Una chica que veía por primera vez, que salimos por conocernos gracias a una aplicación se desmayaba después de un beso. Siempre estaba la posibilidad de salir corriendo.


Pero que iba a pensar aquel caballero que estaba con su amada arriesgando su vida, escapando en un carruaje ajeno, todo por amor, ¡qué me importaba! Yo salía corriendo, me tomaba un taxi en la esquina y no nos veíamos más.
No lo hice, che. Tan hijo de puta no soy. Me quedé tratando de sostenerla y reanimarla, sabía que un beso había causado eso, pero también sabía que otro beso no lo iba a remediar.
Primeros auxilios, zamarreadas, tirarle agua, lo aprendido en la televisión se cruzaba por mi cabeza, salir corriendo también. Che, que no lo hice. Mirá si justo pasaba un policía, muy extraño: aplicación, bar, cerveza, beso, desmayo. ¡Guardias! Y me comía varios años adentro.
Amalia, Amalia, Amalia, antes que repita por cuarta vez su nombre abrió los ojos. Retomó un poco de color y se reincorporó como si nada hubiera pasado. Qué maldita suerte la mía. Y solita se paró y me dijo, “¿qué pasó? ¿Todo bien?”
Sí, te desmayaste después que nos besamos, todo bien. Casi voy preso si salía corriendo y me veían esos dos policías, pero me quedé. Todo bien. No te hagas problema.
No hizo ni el intento de preguntarme si quería subir a tomar agua. Muertos de vergüenza nos despedimos sabiendo que esa iba a ser la primera y última cita. Cita y desmayo.
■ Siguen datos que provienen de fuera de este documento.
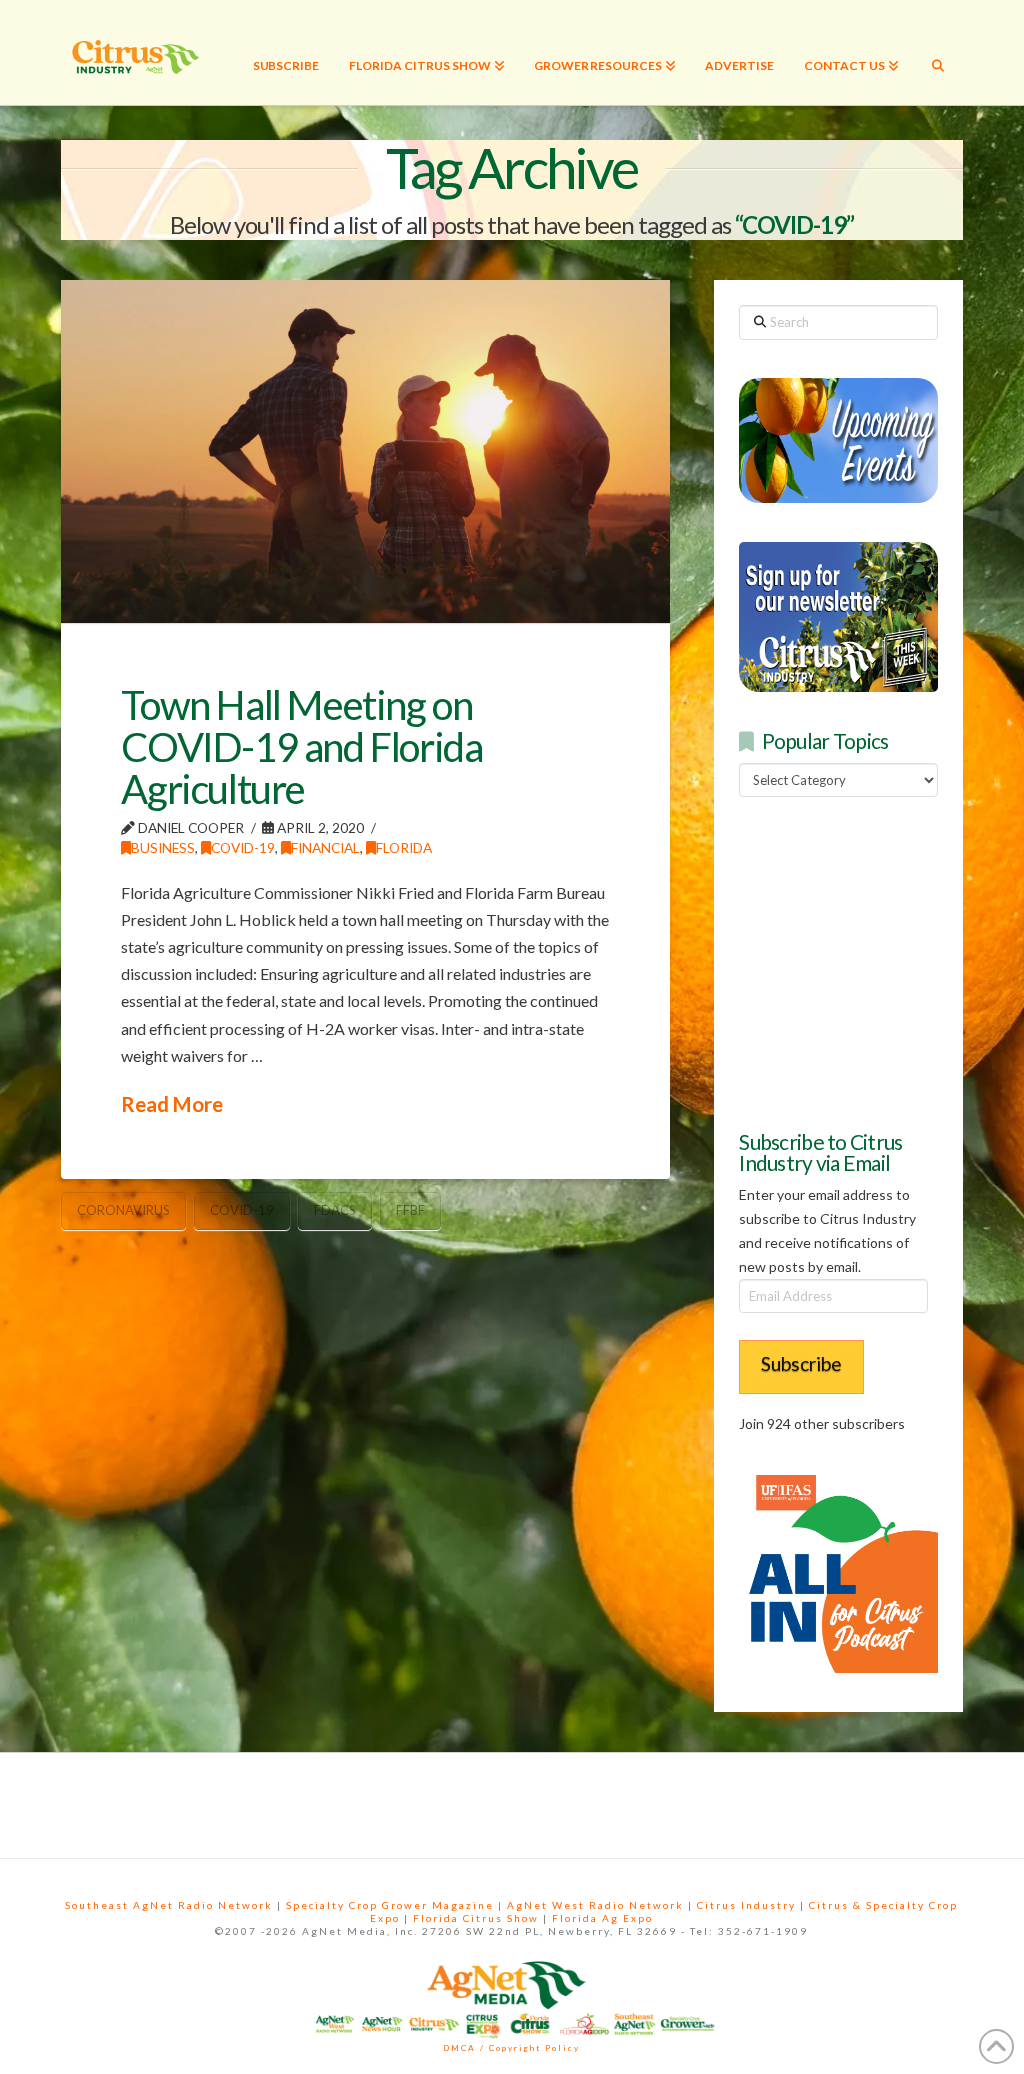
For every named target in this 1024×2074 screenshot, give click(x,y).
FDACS (335, 1210)
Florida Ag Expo (602, 1918)
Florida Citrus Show (476, 1918)
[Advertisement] (881, 961)
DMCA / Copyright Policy (511, 2048)
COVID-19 (243, 847)
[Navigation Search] (938, 52)
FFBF (410, 1210)
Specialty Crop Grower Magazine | (396, 1905)
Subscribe (801, 1363)
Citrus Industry (746, 1905)
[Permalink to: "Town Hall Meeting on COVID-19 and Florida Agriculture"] (365, 451)
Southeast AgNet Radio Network (169, 1905)
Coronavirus (123, 1210)
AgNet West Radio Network (595, 1905)
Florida (404, 847)
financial (325, 847)
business (163, 847)
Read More (172, 1104)
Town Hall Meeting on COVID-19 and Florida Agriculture (301, 747)
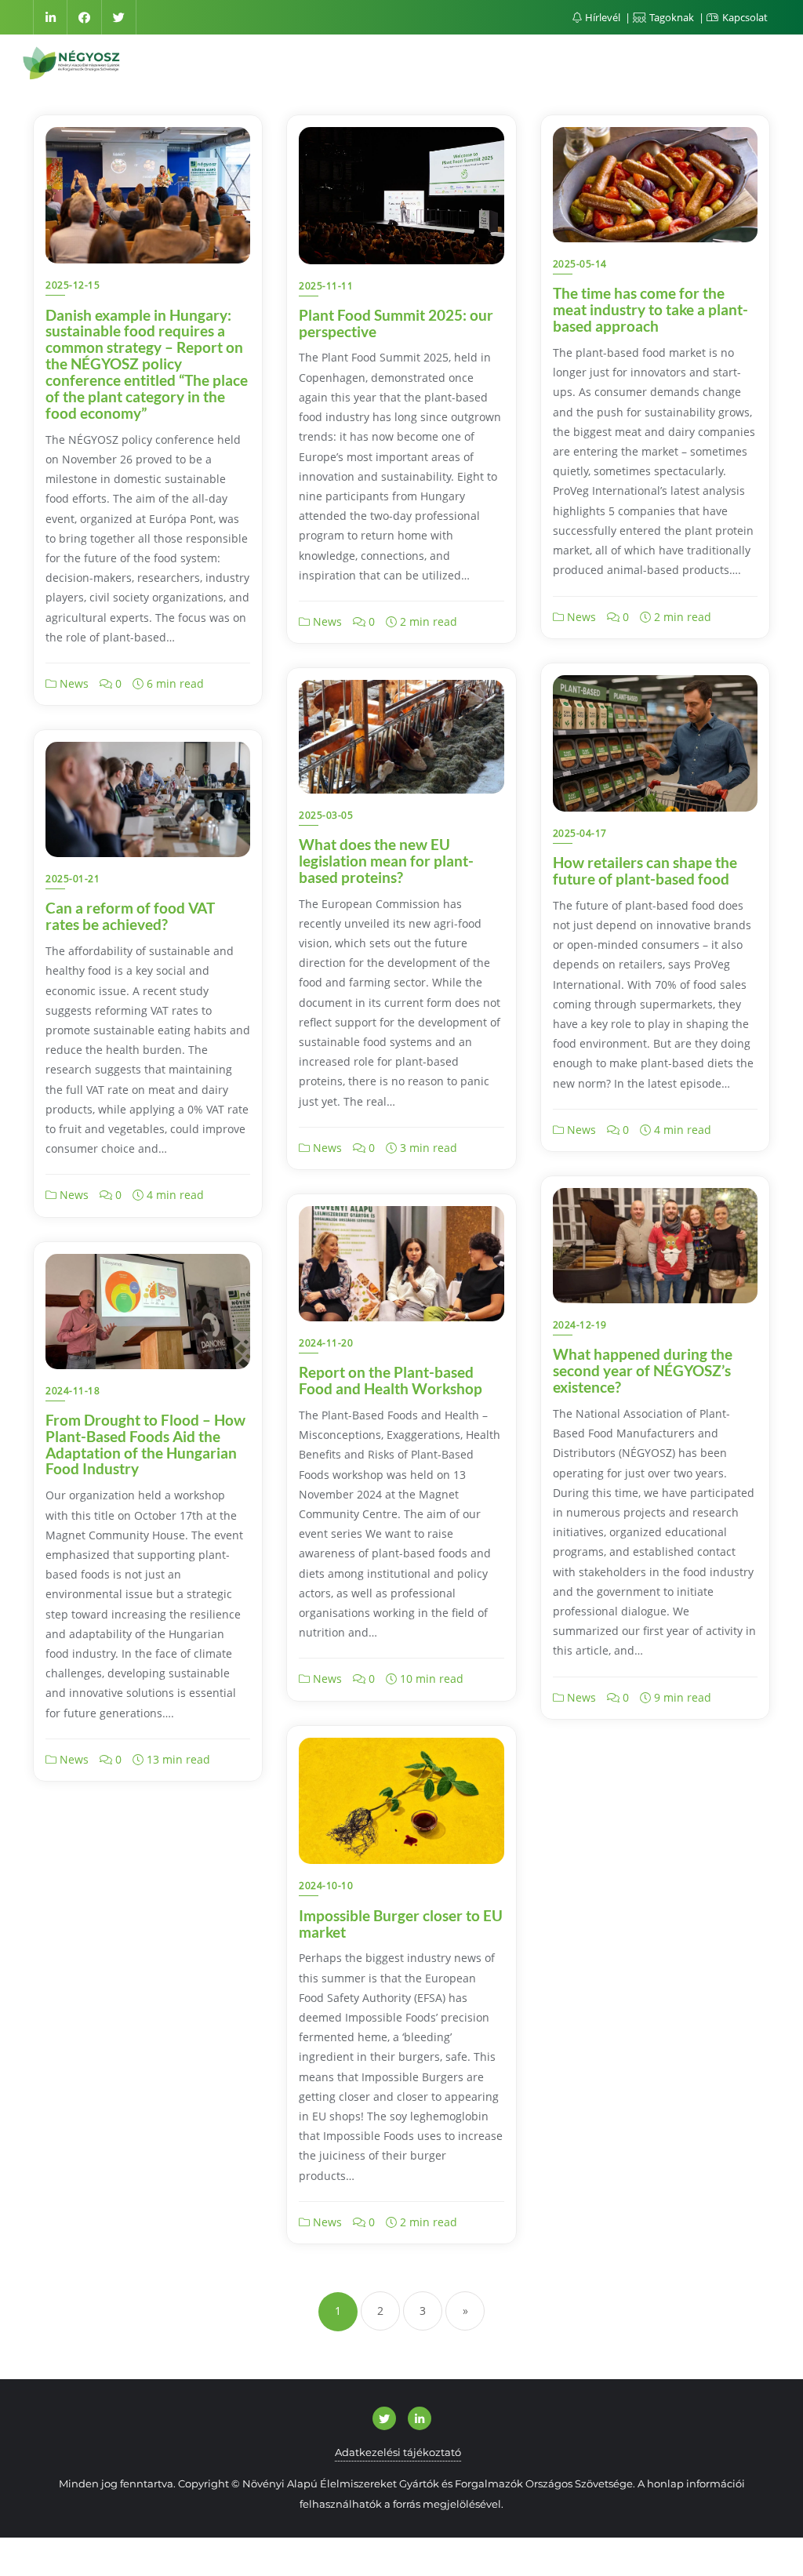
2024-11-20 (326, 1343)
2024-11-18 (72, 1390)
Robert Ryan, en medio del parque detuvo con fuerza al animal que encabezaba el carruaje y besó a su princesa, ese beso tan esperado por la esperanza, no dudó en pasar rápidamente a su cuello y comenzar a recorrerlo, quería sentirla, sus colmillos aún más, habían esperado tanto… en ese momento llegó el mayordomo Joseph Faint y no hizo falta pasar a amenazas o a algún intento de pelea, la verdad gozaba de la luz en aquella fría y gris noche de Londres. El joven salió corriendo y se perdió en la oscuridad del lugar. Nunca más volverían a verse.


Meses después me escribió Amalia para contarme que le pasó nuevamente: la besaron y se desmayó. Dejé de ser el único, el único caballero.